#### Task directions
The answer consists of the lines from the line holding "Open the Manage gear settings icon" through the last line of the entries, retyped exactly, and nothing else. No pictures belong in it.

#### Stored records
BEGIN

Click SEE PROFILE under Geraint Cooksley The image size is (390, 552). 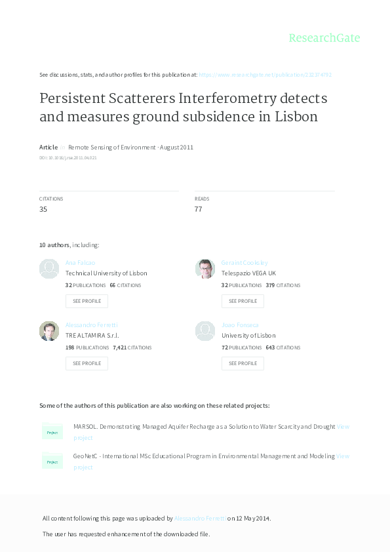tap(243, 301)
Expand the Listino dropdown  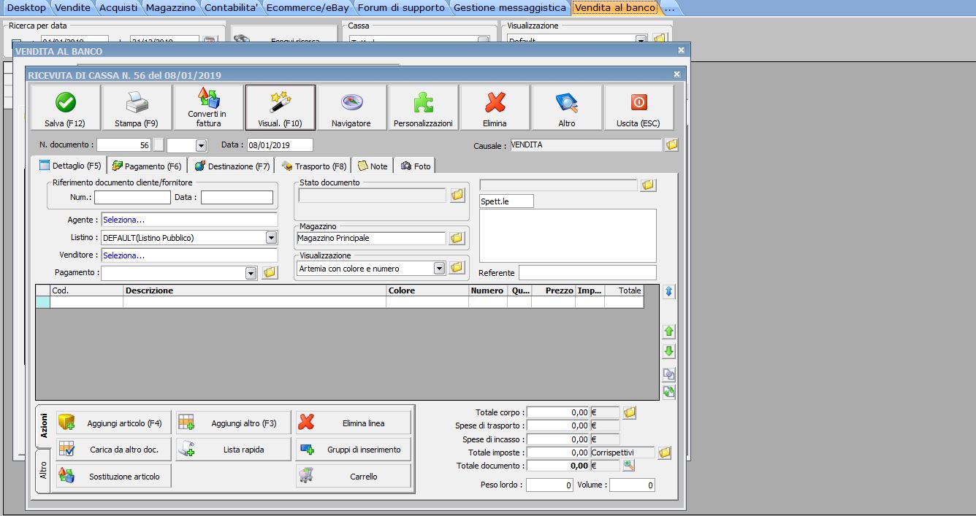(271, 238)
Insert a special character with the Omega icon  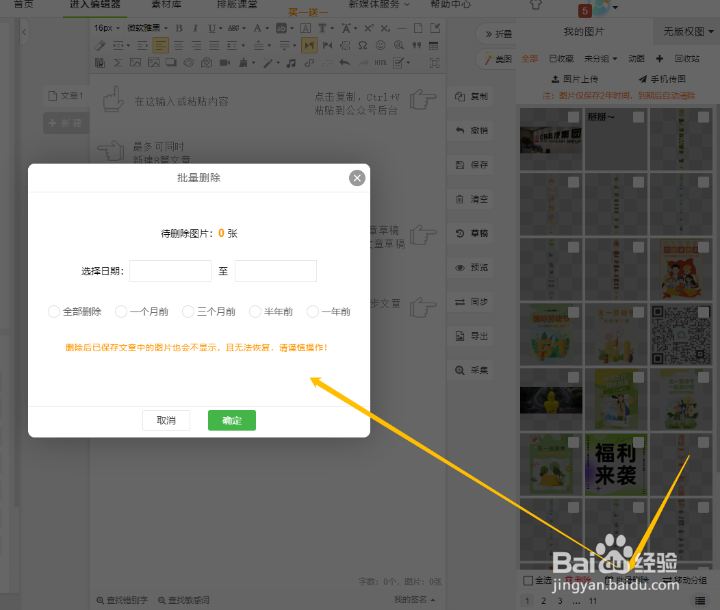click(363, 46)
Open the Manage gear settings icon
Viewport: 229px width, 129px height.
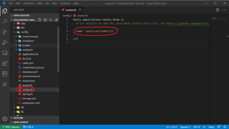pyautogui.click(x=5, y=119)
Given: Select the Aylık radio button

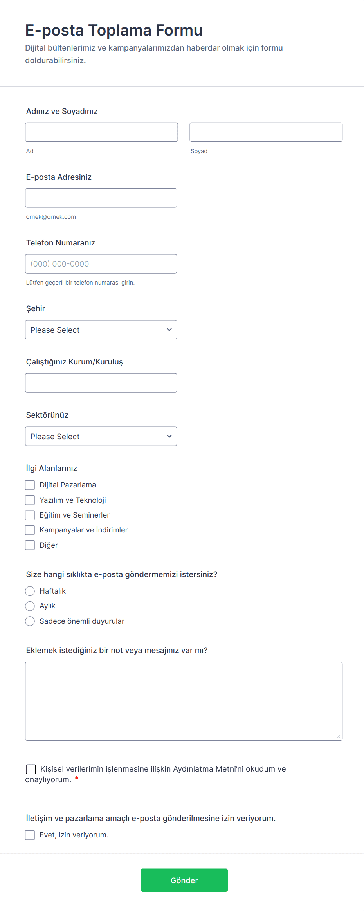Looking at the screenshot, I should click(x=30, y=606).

END

#### Result
Open the Manage gear settings icon
Viewport: 229px width, 129px height.
pyautogui.click(x=5, y=119)
Given: Select the Aylık radio button

Looking at the screenshot, I should click(x=30, y=606).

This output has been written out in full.